-- Your goal --
Render the part of the material that opens with the line containing "Select the Hyundai Motor Company equity cell" and closes with the line containing "click(x=126, y=268)" as a Markdown table with the columns Row and Line. Number each line in Row, and leave out blank lines.

-- Given information --
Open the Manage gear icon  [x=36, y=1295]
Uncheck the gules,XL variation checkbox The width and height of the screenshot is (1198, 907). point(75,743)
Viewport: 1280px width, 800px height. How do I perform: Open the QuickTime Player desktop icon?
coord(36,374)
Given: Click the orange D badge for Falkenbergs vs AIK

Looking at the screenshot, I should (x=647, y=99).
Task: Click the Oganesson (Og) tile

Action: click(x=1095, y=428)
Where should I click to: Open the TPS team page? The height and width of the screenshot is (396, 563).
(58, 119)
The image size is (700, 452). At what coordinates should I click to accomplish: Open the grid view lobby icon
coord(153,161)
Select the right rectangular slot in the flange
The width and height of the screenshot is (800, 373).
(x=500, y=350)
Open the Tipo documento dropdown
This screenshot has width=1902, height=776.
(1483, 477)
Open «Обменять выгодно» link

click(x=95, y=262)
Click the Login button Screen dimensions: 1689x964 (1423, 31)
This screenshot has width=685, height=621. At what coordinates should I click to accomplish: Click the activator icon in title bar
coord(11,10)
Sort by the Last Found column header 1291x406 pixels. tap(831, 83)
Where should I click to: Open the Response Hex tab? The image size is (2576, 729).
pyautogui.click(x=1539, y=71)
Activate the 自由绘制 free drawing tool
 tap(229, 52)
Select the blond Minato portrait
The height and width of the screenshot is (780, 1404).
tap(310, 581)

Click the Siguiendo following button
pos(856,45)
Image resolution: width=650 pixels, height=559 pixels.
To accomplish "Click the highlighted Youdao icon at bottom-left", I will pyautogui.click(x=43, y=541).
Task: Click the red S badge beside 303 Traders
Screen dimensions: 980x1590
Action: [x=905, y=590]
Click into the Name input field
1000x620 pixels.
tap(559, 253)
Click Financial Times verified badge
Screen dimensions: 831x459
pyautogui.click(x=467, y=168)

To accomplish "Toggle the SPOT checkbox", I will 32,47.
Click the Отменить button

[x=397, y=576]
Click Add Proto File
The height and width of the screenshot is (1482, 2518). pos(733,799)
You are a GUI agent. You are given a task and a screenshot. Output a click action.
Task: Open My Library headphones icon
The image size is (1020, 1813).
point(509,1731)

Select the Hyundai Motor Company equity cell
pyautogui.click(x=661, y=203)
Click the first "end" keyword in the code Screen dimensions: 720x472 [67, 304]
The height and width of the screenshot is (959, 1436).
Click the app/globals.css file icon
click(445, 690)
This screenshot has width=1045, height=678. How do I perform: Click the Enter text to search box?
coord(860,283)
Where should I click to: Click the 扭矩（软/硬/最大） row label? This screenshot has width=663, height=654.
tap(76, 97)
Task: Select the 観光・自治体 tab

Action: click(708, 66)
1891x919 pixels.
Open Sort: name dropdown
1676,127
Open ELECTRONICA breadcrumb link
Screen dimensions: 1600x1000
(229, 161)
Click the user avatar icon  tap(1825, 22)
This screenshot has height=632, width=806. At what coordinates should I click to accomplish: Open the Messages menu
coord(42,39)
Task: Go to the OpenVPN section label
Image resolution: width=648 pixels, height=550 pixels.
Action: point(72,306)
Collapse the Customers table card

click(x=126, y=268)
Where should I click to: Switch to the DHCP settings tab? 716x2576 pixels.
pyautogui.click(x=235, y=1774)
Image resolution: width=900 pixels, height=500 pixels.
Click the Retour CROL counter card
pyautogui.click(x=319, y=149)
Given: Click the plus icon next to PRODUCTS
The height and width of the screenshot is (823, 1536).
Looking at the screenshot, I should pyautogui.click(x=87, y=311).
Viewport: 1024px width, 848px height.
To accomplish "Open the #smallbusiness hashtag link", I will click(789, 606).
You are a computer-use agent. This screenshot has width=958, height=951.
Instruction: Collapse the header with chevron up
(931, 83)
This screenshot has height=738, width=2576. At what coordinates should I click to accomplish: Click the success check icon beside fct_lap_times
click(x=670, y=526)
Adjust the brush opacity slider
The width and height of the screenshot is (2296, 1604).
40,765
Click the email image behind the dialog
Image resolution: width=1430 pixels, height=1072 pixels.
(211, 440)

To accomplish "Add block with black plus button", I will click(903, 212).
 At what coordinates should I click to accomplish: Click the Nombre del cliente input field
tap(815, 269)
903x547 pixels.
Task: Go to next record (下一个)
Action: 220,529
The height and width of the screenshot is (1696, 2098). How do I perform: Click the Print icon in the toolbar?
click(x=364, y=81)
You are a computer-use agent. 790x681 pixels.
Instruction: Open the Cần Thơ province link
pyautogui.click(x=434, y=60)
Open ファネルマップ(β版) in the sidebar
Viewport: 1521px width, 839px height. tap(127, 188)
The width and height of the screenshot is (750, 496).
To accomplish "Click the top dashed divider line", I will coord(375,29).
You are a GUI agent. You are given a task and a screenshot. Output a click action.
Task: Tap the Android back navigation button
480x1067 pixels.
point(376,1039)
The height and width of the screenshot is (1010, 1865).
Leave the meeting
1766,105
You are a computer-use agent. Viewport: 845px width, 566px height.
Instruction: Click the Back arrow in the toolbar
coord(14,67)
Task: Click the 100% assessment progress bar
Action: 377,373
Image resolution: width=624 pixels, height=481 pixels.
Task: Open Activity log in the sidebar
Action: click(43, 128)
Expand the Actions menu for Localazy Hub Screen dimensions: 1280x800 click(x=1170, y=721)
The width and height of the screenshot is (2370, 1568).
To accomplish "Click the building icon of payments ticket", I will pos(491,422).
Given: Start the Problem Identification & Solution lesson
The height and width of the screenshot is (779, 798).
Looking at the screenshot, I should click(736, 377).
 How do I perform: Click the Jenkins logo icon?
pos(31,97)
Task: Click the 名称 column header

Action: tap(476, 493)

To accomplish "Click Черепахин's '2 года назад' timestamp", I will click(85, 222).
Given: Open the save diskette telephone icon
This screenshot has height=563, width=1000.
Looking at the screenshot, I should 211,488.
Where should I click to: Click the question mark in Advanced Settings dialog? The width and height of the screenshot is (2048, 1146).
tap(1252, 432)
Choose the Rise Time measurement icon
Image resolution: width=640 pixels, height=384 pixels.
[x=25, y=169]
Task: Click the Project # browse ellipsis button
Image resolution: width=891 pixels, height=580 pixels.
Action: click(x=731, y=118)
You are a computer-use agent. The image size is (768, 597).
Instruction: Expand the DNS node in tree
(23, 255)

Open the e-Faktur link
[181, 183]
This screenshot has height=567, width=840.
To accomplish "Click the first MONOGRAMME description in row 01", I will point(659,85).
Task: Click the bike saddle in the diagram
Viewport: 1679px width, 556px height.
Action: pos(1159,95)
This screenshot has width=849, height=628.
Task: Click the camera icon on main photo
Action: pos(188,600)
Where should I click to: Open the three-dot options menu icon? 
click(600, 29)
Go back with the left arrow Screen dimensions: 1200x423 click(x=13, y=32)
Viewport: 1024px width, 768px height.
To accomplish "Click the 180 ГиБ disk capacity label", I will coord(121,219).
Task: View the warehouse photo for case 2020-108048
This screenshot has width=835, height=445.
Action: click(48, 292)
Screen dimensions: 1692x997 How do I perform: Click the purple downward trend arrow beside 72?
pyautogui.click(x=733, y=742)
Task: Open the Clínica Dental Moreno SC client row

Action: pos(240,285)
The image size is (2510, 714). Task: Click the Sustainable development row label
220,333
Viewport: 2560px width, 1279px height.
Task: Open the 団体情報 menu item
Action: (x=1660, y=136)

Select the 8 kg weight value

-- Answer --
| Row | Line |
|---|---|
| 1 | Select the Hyundai Motor Company equity cell |
| 2 | pyautogui.click(x=661, y=203) |
| 3 | Click the first "end" keyword in the code Screen dimensions: 720x472 [67, 304] |
| 4 | The height and width of the screenshot is (959, 1436). |
| 5 | Click the app/globals.css file icon |
| 6 | click(445, 690) |
| 7 | This screenshot has width=1045, height=678. How do I perform: Click the Enter text to search box? |
| 8 | coord(860,283) |
| 9 | Where should I click to: Click the 扭矩（软/硬/最大） row label? This screenshot has width=663, height=654. |
| 10 | tap(76, 97) |
| 11 | Task: Select the 観光・自治体 tab |
| 12 | Action: click(708, 66) |
| 13 | 1891x919 pixels. |
| 14 | Open Sort: name dropdown |
| 15 | 1676,127 |
| 16 | Open ELECTRONICA breadcrumb link |
| 17 | Screen dimensions: 1600x1000 |
| 18 | (229, 161) |
| 19 | Click the user avatar icon  tap(1825, 22) |
| 20 | This screenshot has height=632, width=806. At what coordinates should I click to accomplish: Open the Messages menu |
| 21 | coord(42,39) |
| 22 | Task: Go to the OpenVPN section label |
| 23 | Image resolution: width=648 pixels, height=550 pixels. |
| 24 | Action: point(72,306) |
| 25 | Collapse the Customers table card |
| 26 | click(x=126, y=268) |